IMHO, if you need stream processing, start with Apache Flink. It not only offers a much easier to user API compare to Storm and Heron, but also has a superior execution model for time-based, exactly-once, stateful stream processing.
Flink is pretty cool, but the Flink Python API and Beam Python APIs are pretty atrocious, and some of the higher-level APIs (like Flink SQL) are pretty hard to grok. I kicked the tires on Flink and tried to love it, but I couldn't get there. Storm (which is Heron's inspiration and is still better than Heron, IMO) is a lot simpler conceptually. But it's pretty clear Flink was built to avoid the need to combine Storm Streaming + Spark Batch for "Lambda Architecture" style setups.
Thanks for the suggestion, but, pragmatically, it's not an option. My colleagues and I haven't written data processing, distributed systems, NLP/ML/datasci, or web tier code in Java since 2006, and we don't plan on starting now.
We've used Python at scale on petabyte-sized production data, multi-billion-request API tiers, and high-concurrency low-latency data processing all the while.
Java is the right tool for writing system-level code in some isolated contexts, but Python is the right tool for the job for a huge number of important use cases, with those use cases growing by the day.
I love Java (and appreciate Kotlin and Clojure), but with parallel compute power cheaper by the day, Python's focus on code simplicity, open source ecosystem, and programmer happiness continues to win the day.
If you are familiar with Flink, would you mind sharing your use cases? why Flink and not Kafka ? I have experience with Kafka but I have not had a reason to investigate Flink for my use cases.
I assume you mean "Kafka Streams" when you say this, as Kafka is just a event bus and Flink can be used to read messages from it.
The biggest advantage of Flink (IMO) is that you can write the Flink logic once, and reuse it for both batch and stream processing. So if I write a Flink job that consumes a Kafka stream and produces some aggregated outputs, that same job can be run against my data lake in S3/GCS/Azure Blob Storage, etc.
Actually, unified batch and stream processing in Flink is a bit of false advertisement.
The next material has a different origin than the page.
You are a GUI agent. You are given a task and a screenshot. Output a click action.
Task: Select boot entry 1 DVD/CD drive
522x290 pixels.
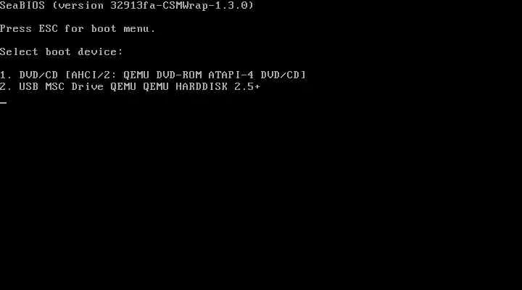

In Flink, stream and batch have different API (DataStream vs DataSet) so reusing logic is not really practical, unless you abstract out everything, in which case you might as well use Spark which is faster than DataSet API. Flink's developers is trying to get rid of DataSet API and move to DataStream and Table API for everything, but it's not done yet.
* Flink work on other message queue tech other than Kafka like Amazon SQS, Pulsar, etc..
* Back when I last read about Kafka Stream, Flink has better support for stateful processing, the entire state of execution can be safely snapshot into storage and resume at any time.
* Kafka Stream shuffle data is slower, because it has to send data to a new topic in the broker, instead of sending it directly between compute node.
Advantage of Kafka Stream over Flink
* Kafka Stream deployment is simple, just start the jar like any other Java program, scaling up by running the jar multiple time. On the other hand, Flink need a mature orchestration framework like YARN, Meso or K8S, trying to manage a Flink deployment without them is very painful.
* Flink require a central, persistent storage like HDFS or S3 for its checkpoint mechanism; Kafka stream doesn't.